Backers of that package approved it to pave the way for a largely unified deal, but they may not succeed. The appointed commission has considered those ideas and rejected them, and some members of the appointed commission resent their counterparts’ attempts to dictate terms for a continued discussion.

The conditions that the elected commission attached to its support for the unified charter may be particularly irritating to their appointed counterparts in the areas of mayoral power over commissioners and council power to review commission actions. One elected commissioner, Jackie Dupont-Walker, characterized those as “poison pills.”

The appointed commission’s executive director, Raphael Sonenshein, was in the audience for the vote, but declined afterward to predict how his panel would react to the conditions attached Monday.

Advertisement

Still, it was evident from the elected commission’s discussion that a majority of that panel was not prepared to support the unified charter as written. As a result, some advocates of a compromise package, including Chemerinsky, urged adoption of the proposals Monday as the only real chance for a show of unity.

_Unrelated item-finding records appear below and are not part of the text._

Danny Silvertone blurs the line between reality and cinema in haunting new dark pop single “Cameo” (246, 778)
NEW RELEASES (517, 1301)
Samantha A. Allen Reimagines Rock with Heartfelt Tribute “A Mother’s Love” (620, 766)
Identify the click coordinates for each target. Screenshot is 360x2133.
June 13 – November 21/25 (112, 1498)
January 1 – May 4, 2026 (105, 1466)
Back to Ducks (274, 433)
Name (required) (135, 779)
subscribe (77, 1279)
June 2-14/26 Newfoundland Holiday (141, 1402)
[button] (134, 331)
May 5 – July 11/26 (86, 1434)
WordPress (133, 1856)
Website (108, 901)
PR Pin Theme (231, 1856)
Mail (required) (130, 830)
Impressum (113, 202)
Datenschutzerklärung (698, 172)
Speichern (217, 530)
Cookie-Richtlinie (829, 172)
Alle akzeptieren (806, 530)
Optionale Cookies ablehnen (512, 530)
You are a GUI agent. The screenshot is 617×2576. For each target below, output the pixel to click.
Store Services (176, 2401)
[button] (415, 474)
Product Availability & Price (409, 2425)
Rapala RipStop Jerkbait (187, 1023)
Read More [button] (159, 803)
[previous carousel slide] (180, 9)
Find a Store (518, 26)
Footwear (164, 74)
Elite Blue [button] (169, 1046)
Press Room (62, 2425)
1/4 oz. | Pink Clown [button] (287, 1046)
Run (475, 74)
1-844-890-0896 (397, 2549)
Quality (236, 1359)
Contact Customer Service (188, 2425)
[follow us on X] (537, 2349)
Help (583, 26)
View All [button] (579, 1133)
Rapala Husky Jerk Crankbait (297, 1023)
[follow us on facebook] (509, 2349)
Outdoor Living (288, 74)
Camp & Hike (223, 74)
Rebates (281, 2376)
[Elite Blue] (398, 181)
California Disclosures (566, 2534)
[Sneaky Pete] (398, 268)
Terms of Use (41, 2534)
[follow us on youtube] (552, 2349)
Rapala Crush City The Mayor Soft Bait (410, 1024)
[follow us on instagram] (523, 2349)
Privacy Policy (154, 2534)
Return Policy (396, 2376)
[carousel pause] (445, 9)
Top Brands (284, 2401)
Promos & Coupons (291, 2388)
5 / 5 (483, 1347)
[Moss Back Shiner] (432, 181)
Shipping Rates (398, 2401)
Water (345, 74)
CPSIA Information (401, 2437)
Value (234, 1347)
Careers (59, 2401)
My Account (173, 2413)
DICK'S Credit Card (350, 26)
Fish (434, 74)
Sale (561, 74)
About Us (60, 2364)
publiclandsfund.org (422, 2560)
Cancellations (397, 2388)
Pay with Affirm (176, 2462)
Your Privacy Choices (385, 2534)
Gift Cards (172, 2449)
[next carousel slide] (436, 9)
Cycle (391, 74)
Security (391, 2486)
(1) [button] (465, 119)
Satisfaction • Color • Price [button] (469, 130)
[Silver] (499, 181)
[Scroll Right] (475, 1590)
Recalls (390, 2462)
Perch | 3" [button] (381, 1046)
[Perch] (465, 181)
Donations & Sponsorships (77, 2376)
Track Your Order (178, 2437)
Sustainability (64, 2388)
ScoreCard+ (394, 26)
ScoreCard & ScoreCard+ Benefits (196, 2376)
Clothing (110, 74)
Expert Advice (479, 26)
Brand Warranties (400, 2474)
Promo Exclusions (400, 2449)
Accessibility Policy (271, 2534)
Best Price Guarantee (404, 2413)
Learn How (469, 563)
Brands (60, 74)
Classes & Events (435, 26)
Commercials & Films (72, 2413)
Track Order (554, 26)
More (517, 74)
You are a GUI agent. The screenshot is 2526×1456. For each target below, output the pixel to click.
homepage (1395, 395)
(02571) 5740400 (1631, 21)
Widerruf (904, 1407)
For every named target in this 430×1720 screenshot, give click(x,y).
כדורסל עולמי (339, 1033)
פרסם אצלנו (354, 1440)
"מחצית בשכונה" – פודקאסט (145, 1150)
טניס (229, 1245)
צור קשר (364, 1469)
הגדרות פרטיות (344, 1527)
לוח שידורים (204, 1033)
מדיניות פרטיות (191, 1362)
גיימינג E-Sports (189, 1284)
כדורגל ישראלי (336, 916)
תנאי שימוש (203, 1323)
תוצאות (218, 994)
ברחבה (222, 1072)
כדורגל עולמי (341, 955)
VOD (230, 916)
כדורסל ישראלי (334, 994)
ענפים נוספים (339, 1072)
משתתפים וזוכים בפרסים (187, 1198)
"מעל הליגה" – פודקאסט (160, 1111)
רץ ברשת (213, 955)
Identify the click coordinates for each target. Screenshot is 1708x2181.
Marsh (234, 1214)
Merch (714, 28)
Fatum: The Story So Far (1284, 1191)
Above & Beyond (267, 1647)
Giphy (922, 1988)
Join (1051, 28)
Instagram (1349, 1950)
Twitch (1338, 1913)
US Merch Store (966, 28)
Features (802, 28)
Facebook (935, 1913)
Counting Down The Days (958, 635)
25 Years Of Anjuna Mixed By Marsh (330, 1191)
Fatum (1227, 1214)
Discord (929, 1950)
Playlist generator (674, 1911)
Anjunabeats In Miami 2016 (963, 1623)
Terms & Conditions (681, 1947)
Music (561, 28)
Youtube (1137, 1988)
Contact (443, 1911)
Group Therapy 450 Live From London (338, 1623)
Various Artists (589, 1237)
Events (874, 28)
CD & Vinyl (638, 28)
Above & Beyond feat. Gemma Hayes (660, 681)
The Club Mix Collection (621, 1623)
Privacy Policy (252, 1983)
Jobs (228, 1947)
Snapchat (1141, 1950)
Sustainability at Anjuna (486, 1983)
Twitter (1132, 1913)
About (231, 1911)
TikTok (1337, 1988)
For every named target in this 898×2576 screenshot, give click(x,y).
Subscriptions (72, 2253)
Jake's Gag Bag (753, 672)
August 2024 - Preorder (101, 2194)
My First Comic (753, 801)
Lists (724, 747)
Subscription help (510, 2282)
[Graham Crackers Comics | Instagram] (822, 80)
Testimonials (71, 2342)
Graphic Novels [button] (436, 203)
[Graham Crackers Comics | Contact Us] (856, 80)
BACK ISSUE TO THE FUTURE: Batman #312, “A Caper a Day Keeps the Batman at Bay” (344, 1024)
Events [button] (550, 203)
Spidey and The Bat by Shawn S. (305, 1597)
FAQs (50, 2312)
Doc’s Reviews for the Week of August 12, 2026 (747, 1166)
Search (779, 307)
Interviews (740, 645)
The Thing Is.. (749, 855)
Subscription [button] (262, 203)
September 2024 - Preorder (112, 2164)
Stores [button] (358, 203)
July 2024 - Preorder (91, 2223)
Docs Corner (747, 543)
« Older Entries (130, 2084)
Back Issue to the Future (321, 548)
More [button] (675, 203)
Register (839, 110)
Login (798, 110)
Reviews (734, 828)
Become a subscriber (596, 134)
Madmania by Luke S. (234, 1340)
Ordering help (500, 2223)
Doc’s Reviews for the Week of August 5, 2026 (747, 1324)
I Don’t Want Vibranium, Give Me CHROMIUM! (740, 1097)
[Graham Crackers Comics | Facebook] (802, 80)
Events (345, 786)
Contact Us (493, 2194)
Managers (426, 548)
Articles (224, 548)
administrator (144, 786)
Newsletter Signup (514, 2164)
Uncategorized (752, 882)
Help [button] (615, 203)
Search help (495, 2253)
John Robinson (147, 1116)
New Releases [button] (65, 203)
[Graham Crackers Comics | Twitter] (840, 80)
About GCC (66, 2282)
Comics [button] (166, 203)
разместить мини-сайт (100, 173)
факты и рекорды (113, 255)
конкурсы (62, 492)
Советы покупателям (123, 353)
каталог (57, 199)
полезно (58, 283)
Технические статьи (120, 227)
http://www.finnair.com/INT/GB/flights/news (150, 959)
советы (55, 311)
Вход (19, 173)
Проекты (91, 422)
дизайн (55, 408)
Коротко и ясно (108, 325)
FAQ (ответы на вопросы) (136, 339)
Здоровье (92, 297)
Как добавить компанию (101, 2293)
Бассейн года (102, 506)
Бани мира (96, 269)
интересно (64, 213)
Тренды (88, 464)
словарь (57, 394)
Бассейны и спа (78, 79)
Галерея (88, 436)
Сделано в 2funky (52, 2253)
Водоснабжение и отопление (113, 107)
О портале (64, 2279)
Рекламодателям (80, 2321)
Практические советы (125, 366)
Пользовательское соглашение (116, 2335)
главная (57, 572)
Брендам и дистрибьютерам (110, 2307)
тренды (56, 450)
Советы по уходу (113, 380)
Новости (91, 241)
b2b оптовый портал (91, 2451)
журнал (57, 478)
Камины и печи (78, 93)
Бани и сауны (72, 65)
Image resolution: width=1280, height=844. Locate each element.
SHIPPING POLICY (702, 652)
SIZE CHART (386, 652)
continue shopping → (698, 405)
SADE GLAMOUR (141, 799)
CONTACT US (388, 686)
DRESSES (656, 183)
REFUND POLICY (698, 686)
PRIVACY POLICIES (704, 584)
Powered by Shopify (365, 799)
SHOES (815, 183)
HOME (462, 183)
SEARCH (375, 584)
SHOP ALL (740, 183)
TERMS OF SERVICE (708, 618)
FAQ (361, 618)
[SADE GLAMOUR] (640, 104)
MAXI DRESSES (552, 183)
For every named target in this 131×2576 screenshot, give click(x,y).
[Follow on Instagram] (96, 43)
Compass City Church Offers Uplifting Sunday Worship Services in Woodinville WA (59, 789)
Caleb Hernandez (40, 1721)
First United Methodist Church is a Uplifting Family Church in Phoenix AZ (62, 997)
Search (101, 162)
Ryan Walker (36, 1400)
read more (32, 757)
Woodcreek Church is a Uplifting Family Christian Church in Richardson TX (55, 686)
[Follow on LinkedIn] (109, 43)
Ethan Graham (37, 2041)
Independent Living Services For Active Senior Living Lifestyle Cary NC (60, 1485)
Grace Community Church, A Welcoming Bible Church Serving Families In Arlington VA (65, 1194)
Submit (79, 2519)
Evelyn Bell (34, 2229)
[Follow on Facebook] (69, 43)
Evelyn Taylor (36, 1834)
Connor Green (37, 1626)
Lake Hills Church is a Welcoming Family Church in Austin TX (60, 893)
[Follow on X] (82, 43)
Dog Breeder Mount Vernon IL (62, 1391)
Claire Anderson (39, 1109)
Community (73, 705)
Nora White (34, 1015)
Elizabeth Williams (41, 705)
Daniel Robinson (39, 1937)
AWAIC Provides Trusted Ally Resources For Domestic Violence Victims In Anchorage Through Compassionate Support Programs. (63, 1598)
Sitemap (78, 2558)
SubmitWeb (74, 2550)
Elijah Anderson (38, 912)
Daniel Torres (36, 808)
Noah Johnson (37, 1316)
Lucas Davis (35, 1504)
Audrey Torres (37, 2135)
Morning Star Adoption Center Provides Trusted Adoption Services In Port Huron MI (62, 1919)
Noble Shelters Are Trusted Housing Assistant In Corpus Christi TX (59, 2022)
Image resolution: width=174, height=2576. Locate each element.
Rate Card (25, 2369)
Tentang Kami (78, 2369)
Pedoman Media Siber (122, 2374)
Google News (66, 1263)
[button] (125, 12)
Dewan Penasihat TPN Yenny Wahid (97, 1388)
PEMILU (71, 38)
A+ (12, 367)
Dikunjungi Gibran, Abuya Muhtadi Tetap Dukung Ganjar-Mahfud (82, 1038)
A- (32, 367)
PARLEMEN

When it came time for him to speak, Chemerinsky managed both to lambaste the proposal and urge its passage--an approach that would seem strange anywhere else but conformed with the Alice in Wonderland logic that sometimes carries the day on divisive charter issues.

“I want to strongly urge my fellow commissioners to adopt this proposal,” Chemerinsky said. “I don’t like many aspects of it. I don’t like it strategically. I don’t like it substantively.”

But Chemerinsky added that he would support the measure because without it, all chances of compromise with the appointed commission would be gone.